Endocrine Abstracts

Background: Actually mitotane is an adrenal-specific agent employed in the treatment of adrenocortical carcinoma (ACC), and although it has been used for several decades, its exact mechanism of action, remain to be fully elucidated. Some authors reported that mitotane affected in vitro the multidrug resistance gene mdr-1/P-glycoprotein. MRP1, belonging a multidrug resistance protein family, exerts a chemo-resistance activity in many type of cancer leading to the failure of chemotherapy. Interestingly many aggressive tumours are often associated to MRP1 over-expression.
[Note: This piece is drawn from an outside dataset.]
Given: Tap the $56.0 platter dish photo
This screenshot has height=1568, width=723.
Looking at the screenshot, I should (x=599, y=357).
Aim: In this study we investigated the effect of mitotane in different human cancer cell lines. The aim of the present study was to investigate the hypothetical link between MRP1 protein expression level and response to mitotane treatment.
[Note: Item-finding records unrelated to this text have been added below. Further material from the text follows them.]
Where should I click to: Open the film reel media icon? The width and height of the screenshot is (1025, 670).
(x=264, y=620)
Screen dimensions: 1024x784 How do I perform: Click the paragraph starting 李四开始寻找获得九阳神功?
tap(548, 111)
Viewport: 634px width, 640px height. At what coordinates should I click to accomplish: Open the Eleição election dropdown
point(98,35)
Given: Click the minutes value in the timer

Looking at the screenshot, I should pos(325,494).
Materials and methods: Adrenocortical cancer, glioblastoma, medulloblastoma, ovarian cancer and breast cancer cell lines were grown in appropriate culture medium and treated with mitotane at different concentration. Cell cycle analysis was analyzed by flow cytometry (FCM). Cell cycle related protein and apoptotic molecules expression levels were detected by Western Blot analysis. Instead MRP1 protein was evaluated by immunofluorescence flow cytometric analysis.
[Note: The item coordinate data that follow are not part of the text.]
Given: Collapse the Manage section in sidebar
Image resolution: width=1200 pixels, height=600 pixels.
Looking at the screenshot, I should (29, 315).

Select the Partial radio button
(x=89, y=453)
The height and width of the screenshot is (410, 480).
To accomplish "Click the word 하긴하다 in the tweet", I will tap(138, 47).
Results: Mitotane treatment induced in all cell lines examined a cell growth inhibition characterized by an alteration of cell cycle. The expression level of MRP1 protein was modulated after mitotane exposure, indicating its possible role in response to treatment. In addition, we also observed a different expression of cell cycle molecules (cyclin B1 and E, cdk1) and apoptotic cell death protein (caspase 3) affected by mitotane treatment in human cancer cell lines examined.

Conclusions: Mitotane exposure shows an antiproliferative effect in several cancer cell lines, interfering with MRP1 expression. It could explain the pharmacological effect of the drug. These findings support the hypothetical role of mitotane in therapeutic approach in different type of human cancers.

Declaration of interest: The authors declare that there is no conflict of interest that could be perceived as prejudicing the impartiality of the research project.

Funding: This research did not receive any specific grant from any funding agency in the public, commercial or not-for-profit sector.